Julia Mena, Alcaldesa Sandinista de esta cabecera departamental, expresó que esta Antigua Estación del Ferrocarril ahora “es un centro emblemático para la ciudad, de la cual los granadinos se sienten orgullosos desde que eran niños”.

Asimismo, detalló que la misma aún conserva su original tornamesa, el único Vagón Presidencial, parte de una locomotora y las famosas góndolas, donde viajaban las comerciantes para distribuir sus productos en otros departamentos del Pacífico.

“Para nosotros la estación del ferrocarril sigue siendo un punto de encuentro para nuestros ciudadanos, ya que es un lugar eminentemente colonial, y lo que tenemos lo cuidamos, lo preservamos, lo queremos y es un orgullo para nosotros”, manifestó la alcaldesa.

Mena indicó que ahora este centro se ha convertido en un atractivo turístico tanto para nacionales como para extranjeros, y anualmente son cantidades de personas que visitan el lugar, mismo que también incluye un restaurante de altos estándares de servicio.

“Esta estación es emblemática, y puede ser ejemplo para otras estaciones que quieren desarrollarse en igual forma, y que no solamente son centros de trabajo para la juventud, sino centros de desarrollo para la ciudad, y sirven de museo porque pregonan la historia misma en el lugar de los hechos”, destacó.

Juventud al frente de la restauración del Patrimonio Nacional

Lo impresionante de la restauración de esta estación granadina es que fueron los mismos estudiantes del Inatec quienes, con mucha creatividad y conocimientos técnicos en construcción, la convirtieron en una Escuela de Hotelería, donde hasta los vagones constituyen preciosas y cómodas habitaciones que son rentadas a los turistas que deciden pasarse un tiempo en esta ciudad colonial.

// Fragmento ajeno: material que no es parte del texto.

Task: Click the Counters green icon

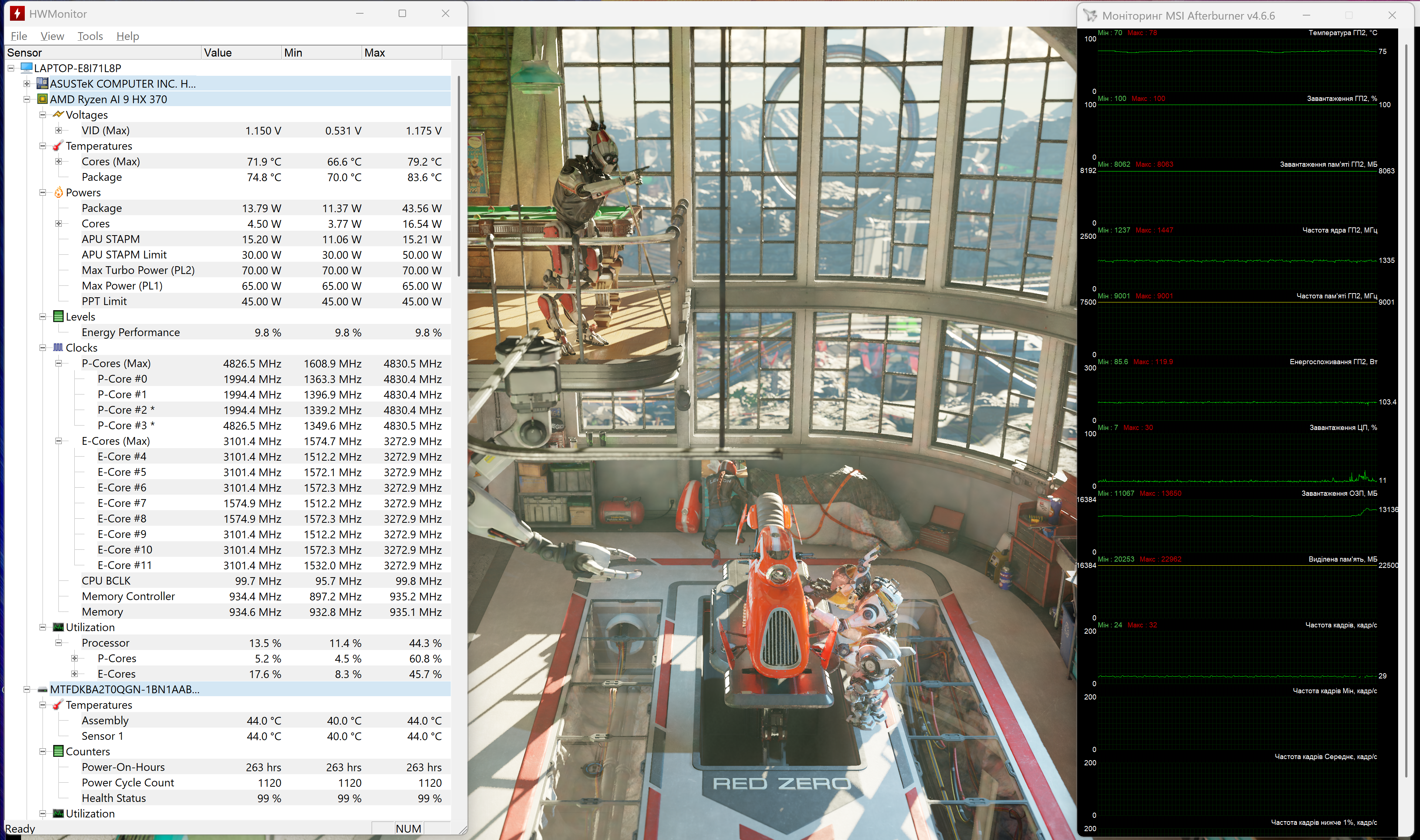Action: point(58,751)
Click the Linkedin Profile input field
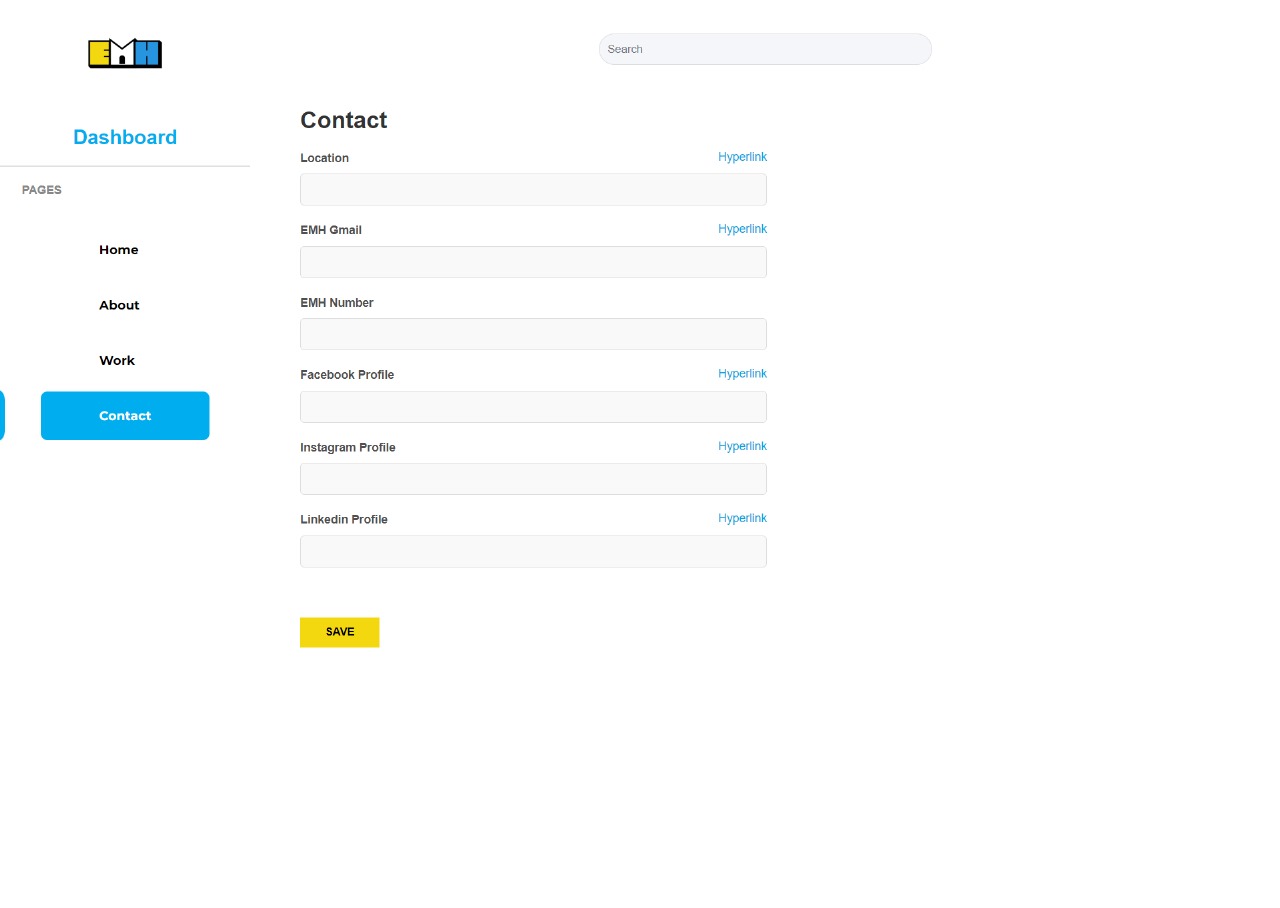Screen dimensions: 1280x908 533,551
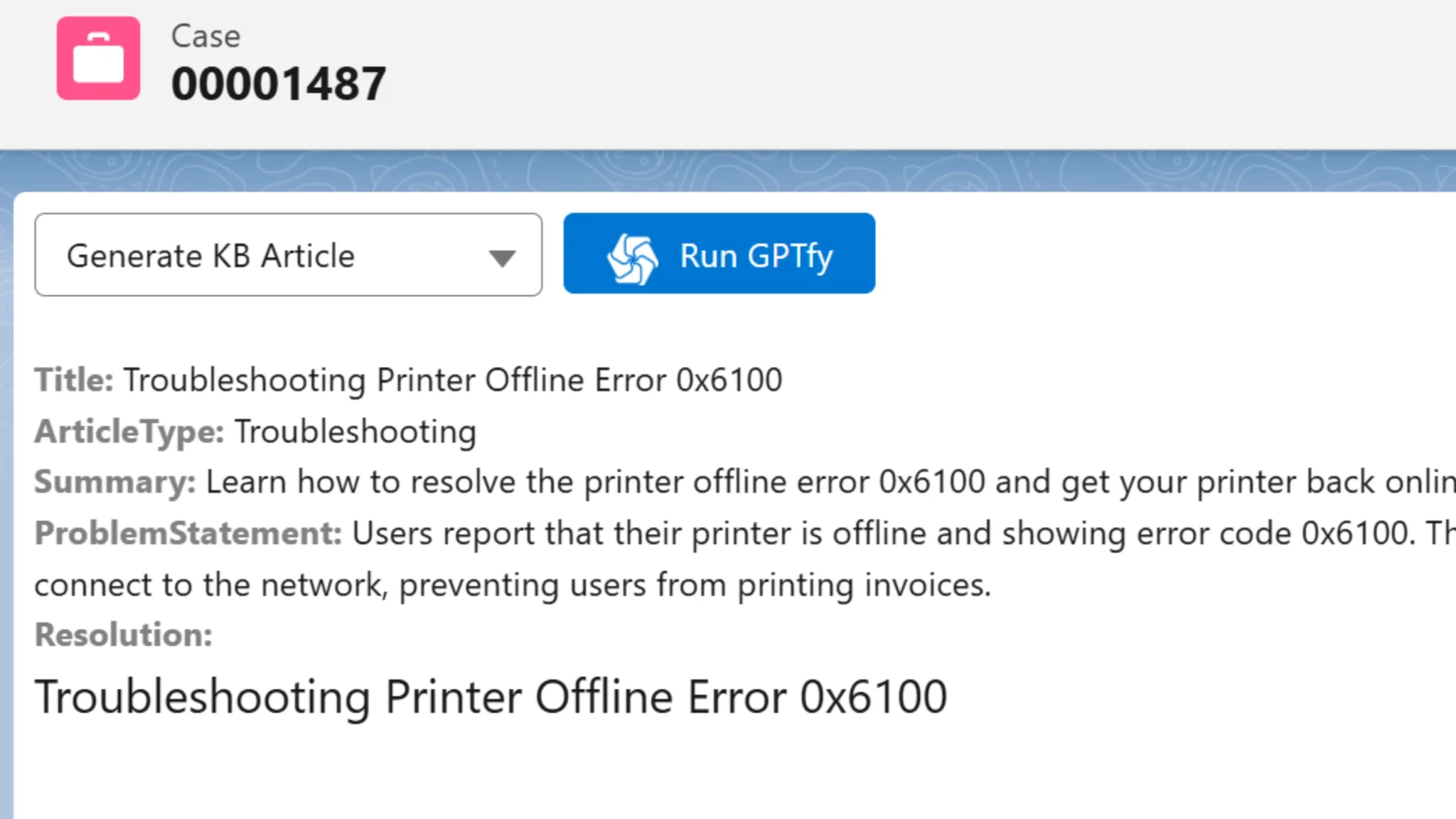Click case number 00001487

(x=278, y=84)
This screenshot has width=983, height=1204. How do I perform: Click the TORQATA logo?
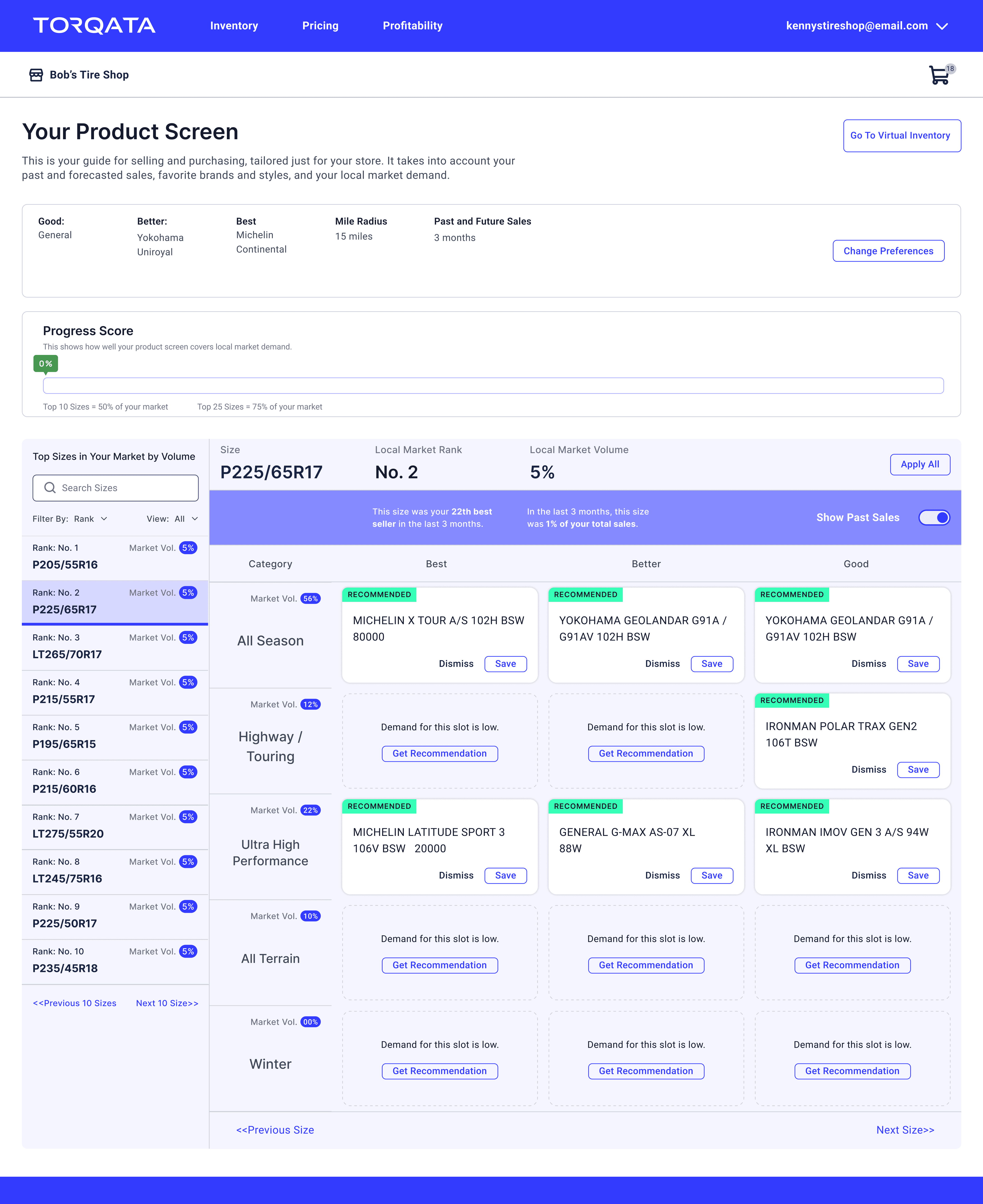coord(94,25)
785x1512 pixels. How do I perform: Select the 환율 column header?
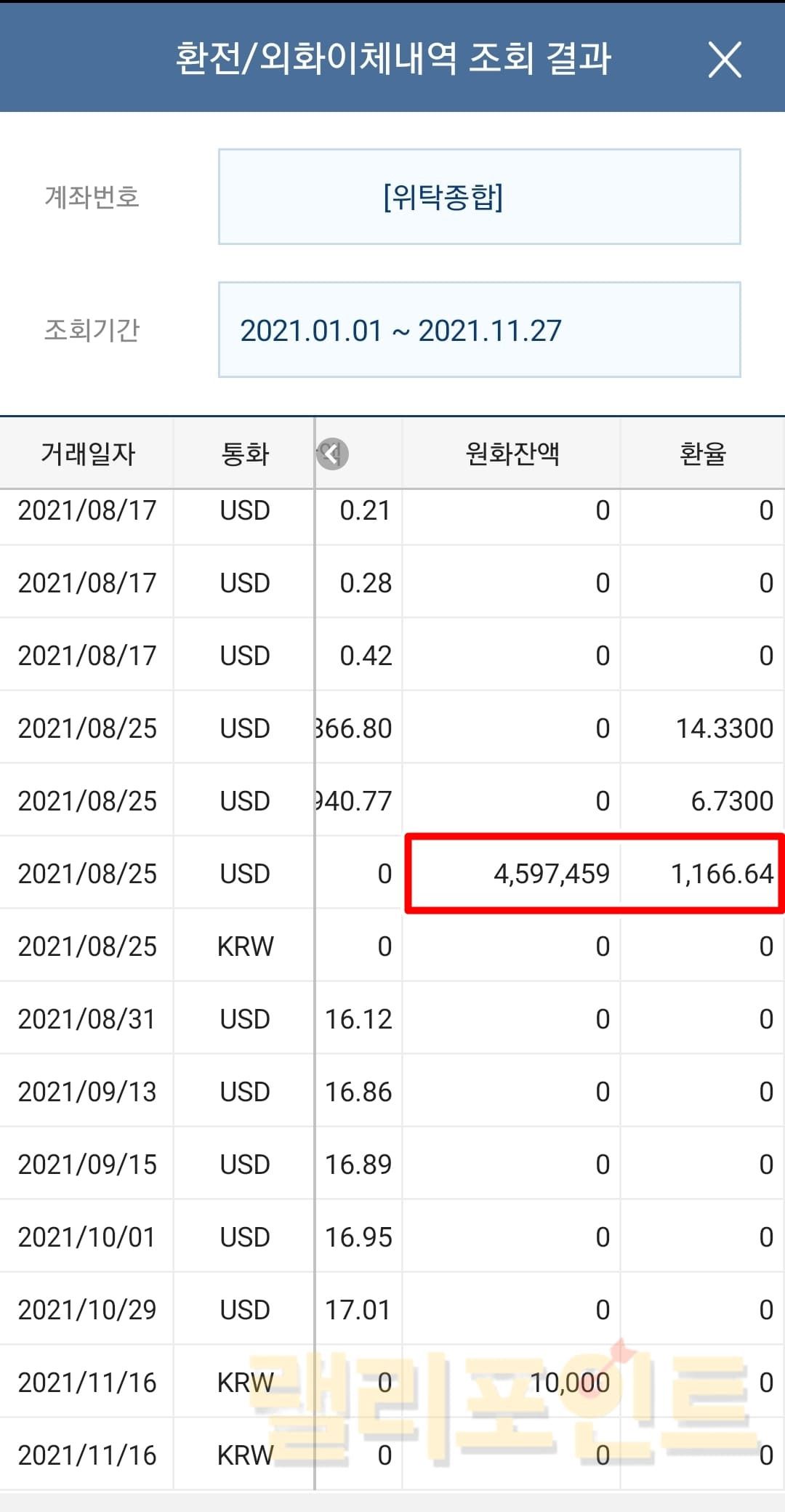coord(702,454)
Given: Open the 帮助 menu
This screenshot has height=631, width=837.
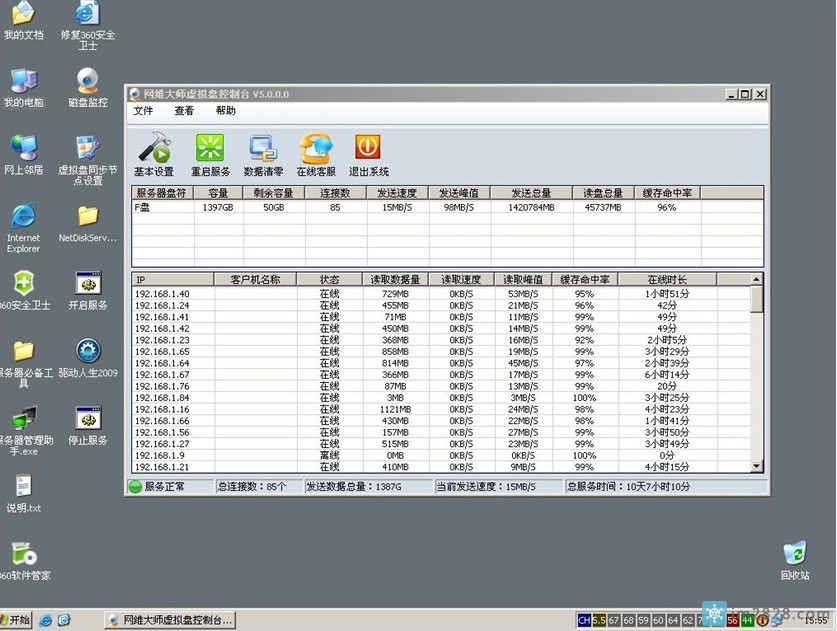Looking at the screenshot, I should [x=225, y=111].
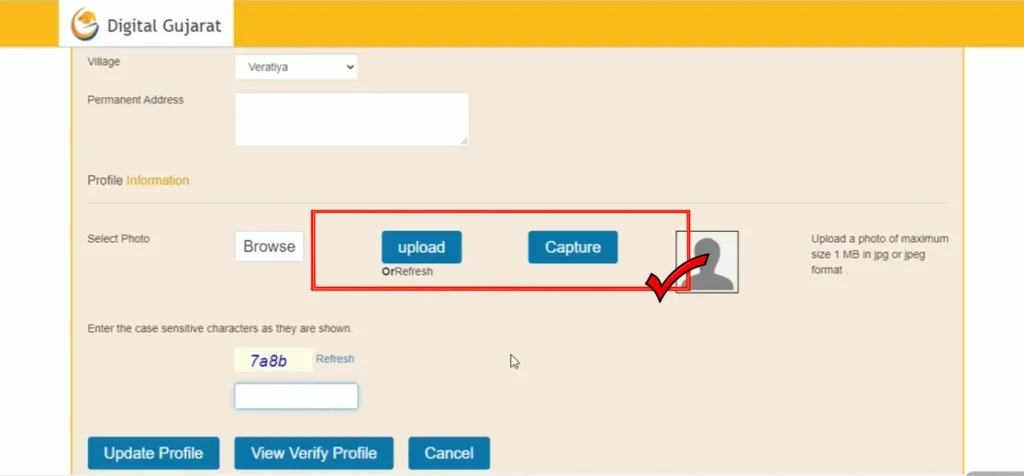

José Martín Ortéz, Director del Centro de Formación Profesional Granada-Inatec, precisó que la arquitectura de la estación del tren está compuesta por dos alas y una nave central, y los bienes que ahora contiene la misma son parte del Proyecto de ‘Recuperación de los Bienes del Ferrocarril’, ejecutado con fondos de la Cooperación Española.

“La estación era un centro de reunión para los pobres, que querían pasear a otra ciudad, iban y venían, y para nosotros el hecho que quitaran el ferrocarril fue muy doloroso, por lo que nosotros guardamos esta estación con mucho cariño”, expresó Ortéz.

Muchos de los pobladores granadinos aún recuerdan con mucha nostalgia cuando viajaban en el tren tradicional de vagones o en el llamado Pulmán, para asistir a las alegres fiestas de San Jerónimo de Masaya, por lo que aprueban con gran beneplácito el trabajo que está haciendo el Gobierno Sandinista al restaurar todas las estaciones del ferrocarril del Pacífico.